Consumers with electricity social vouchers will have a limited rise in electricity




The almost 1.2 million electricity customers that have the social bonus The rise in electricity rates will be limited, as announced today by the third vice president and minister for the Ecological Transition, Teresa Ribera, to reduce the impact of rising bills.

The social bonus it is a discount on the electricity bill created by the Government in 2009 with the aim of protecting the most vulnerable consumers and which translates into a discount in the price of electricity of between 25 and 40%.

To benefit from these benefits, the client must have the regulated tariff or pvpc, have a contracted power in their habitual residence equal to or less than 10 kW and be considered a vulnerable consumer.

It is “discriminatory”, according to the CJEU

On the other hand, the Court of Justice of the EU (CJEU) considers that the financing scheme for the social bond of electricity companies, denounced at the end of 2014 by the then E.ON Spain, is discriminatory. According to the European judges, Community legislation opposes that the cost of financing of this bond, which constitutes a public service obligation, is borne only by companies that simultaneously produce, distribute and commercialize electrical energy since this requirement “leads to a difference in treatment between the different companies operating in that market and is not justified objectively ».

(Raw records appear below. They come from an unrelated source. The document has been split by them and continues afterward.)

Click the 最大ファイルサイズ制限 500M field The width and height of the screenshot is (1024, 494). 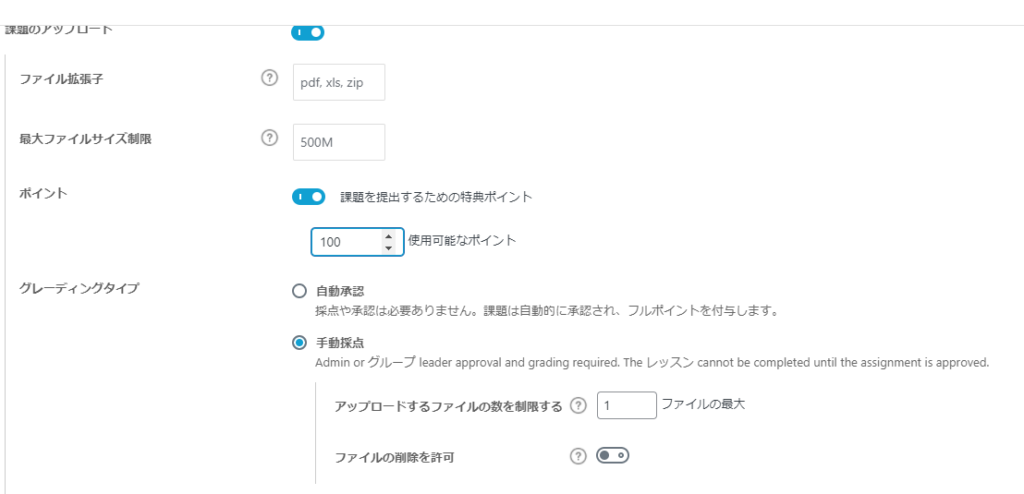pyautogui.click(x=339, y=142)
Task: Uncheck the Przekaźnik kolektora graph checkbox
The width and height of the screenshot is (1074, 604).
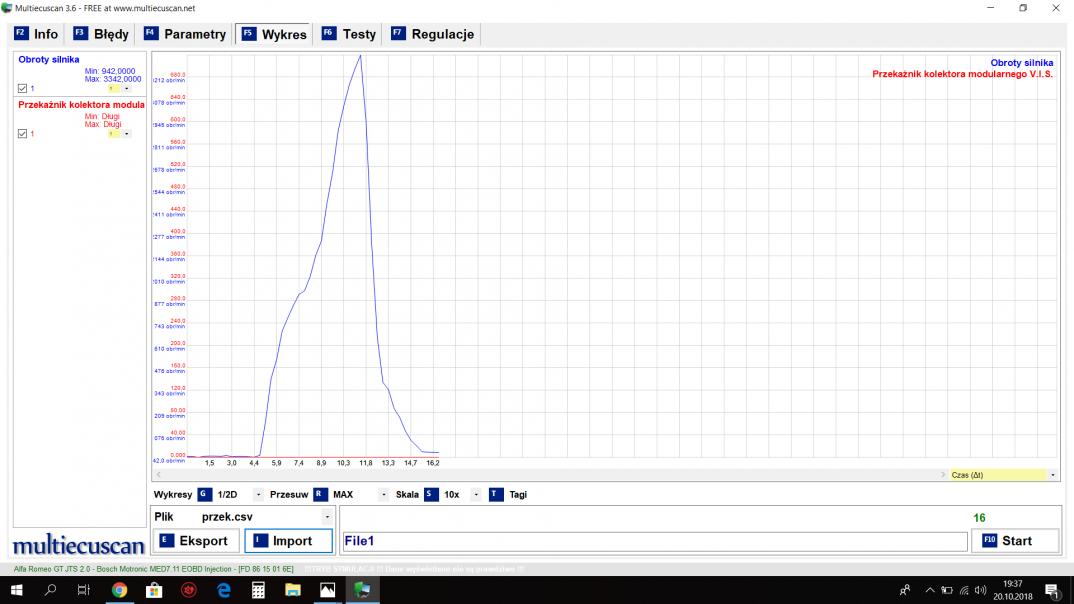Action: tap(23, 134)
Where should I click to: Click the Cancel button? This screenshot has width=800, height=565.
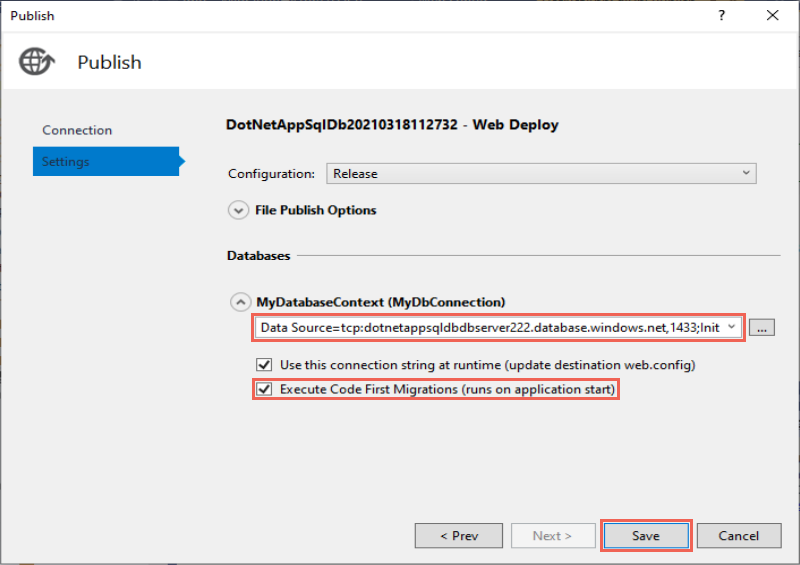coord(739,535)
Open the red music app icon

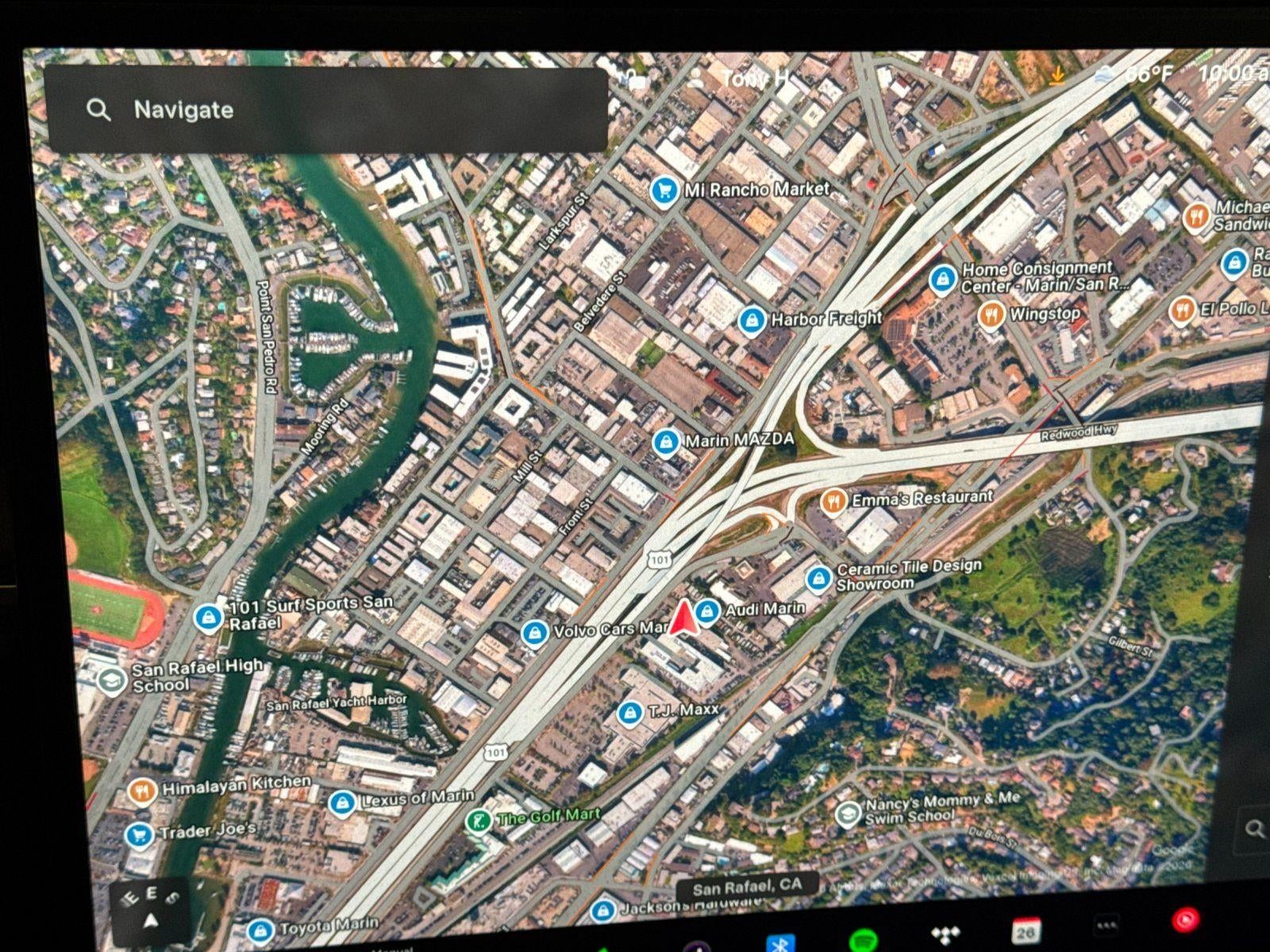point(1185,921)
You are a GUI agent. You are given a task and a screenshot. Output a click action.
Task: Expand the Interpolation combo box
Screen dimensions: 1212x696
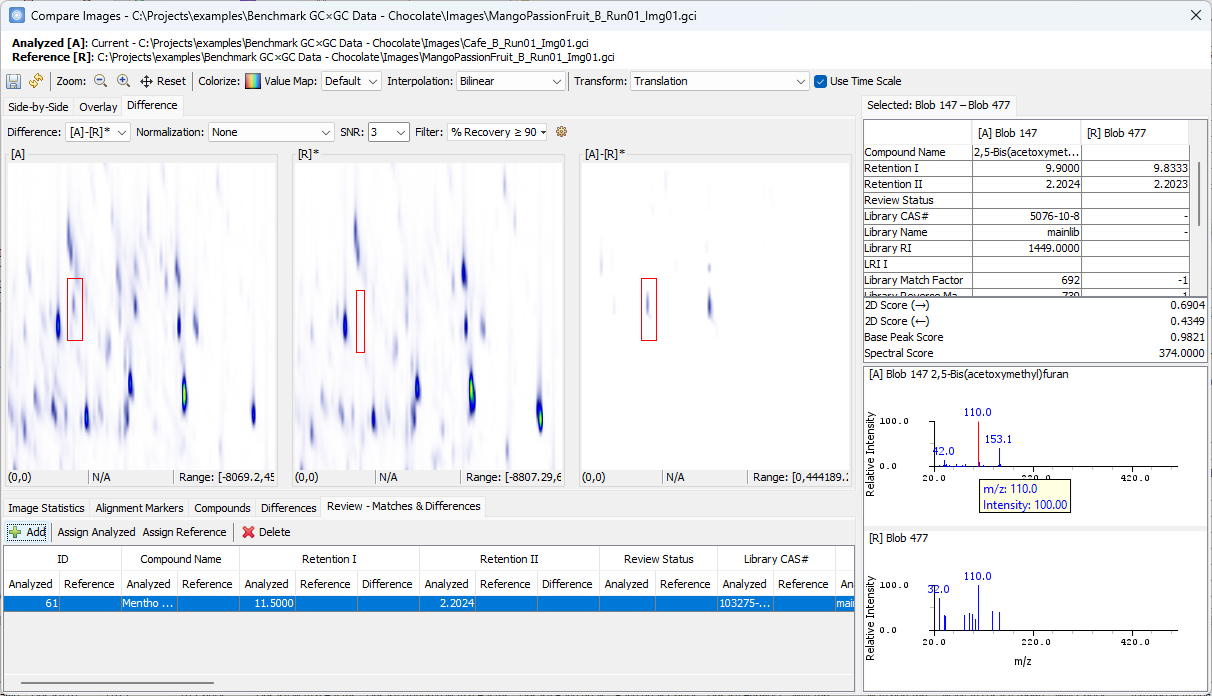point(510,81)
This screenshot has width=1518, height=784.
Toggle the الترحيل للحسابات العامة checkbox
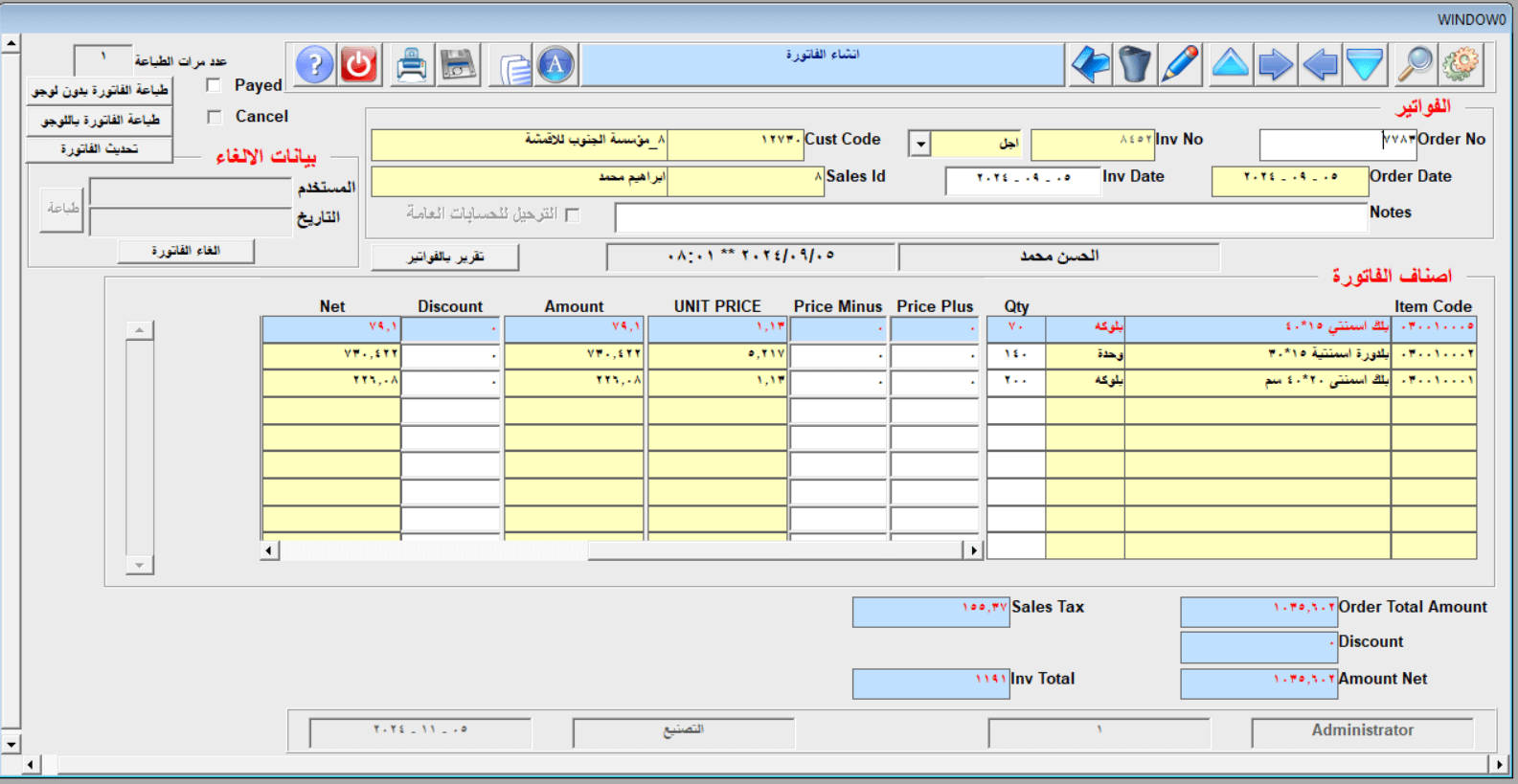[x=573, y=214]
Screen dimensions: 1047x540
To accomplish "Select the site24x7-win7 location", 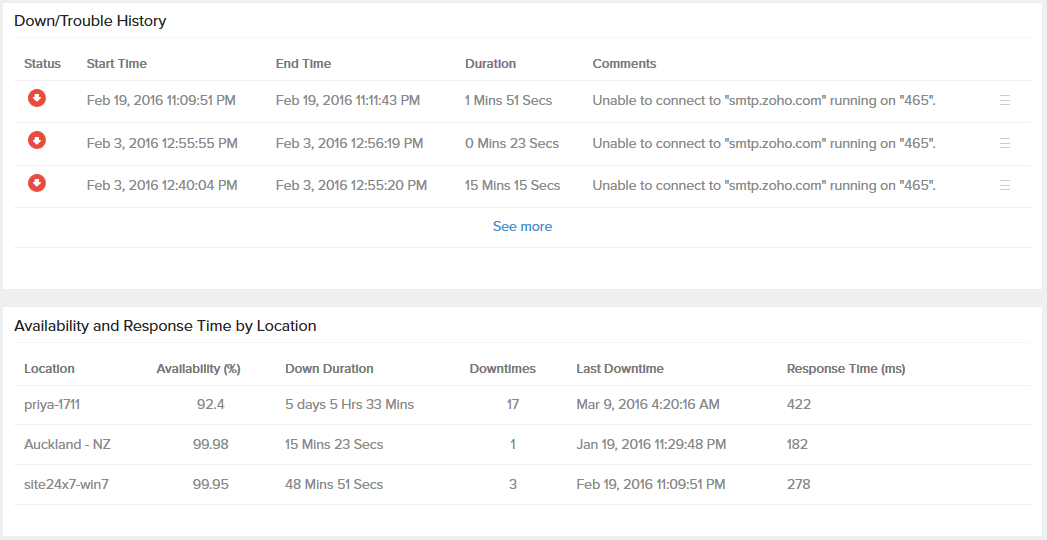I will 66,484.
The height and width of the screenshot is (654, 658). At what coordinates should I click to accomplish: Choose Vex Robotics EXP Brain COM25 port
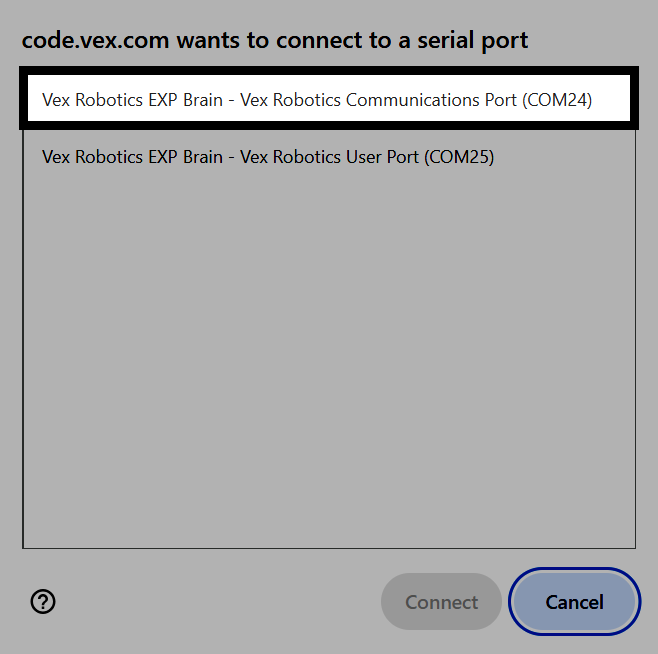[329, 157]
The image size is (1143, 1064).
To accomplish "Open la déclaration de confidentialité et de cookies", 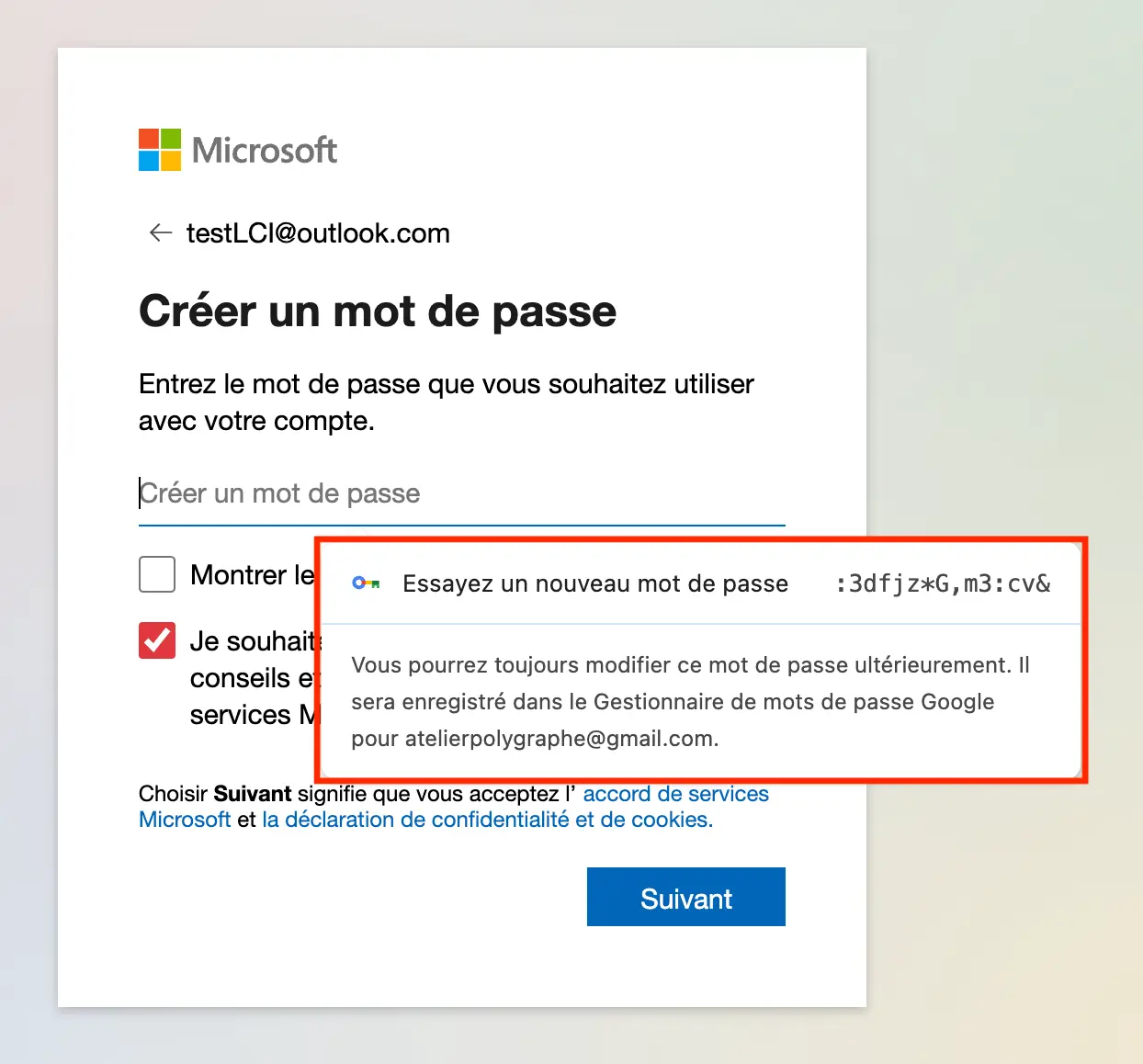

Currently, the social bonus is financed solely by Endesa, Iberdrola, Naturgy, EDP and Repsol, which are distributed proportionally to their market shares, annual costs of about 200 million euros.

The case responds to the appeal filed in December 2014 by E.ON Spain – currently Viesgo Infraestructuras Energéticas – against the royal decree that establishes the discount that certain vulnerable consumers enjoy in the price of electricity. The company argued during the procedure that the financing scheme for this bond was incompatible with the European directive on common rules for the internal electricity market. Two years later, in October 2016, the Supreme Court agreed with the electricity company and declared the financing regime supported by 99% by the big five electricity companies unenforceable.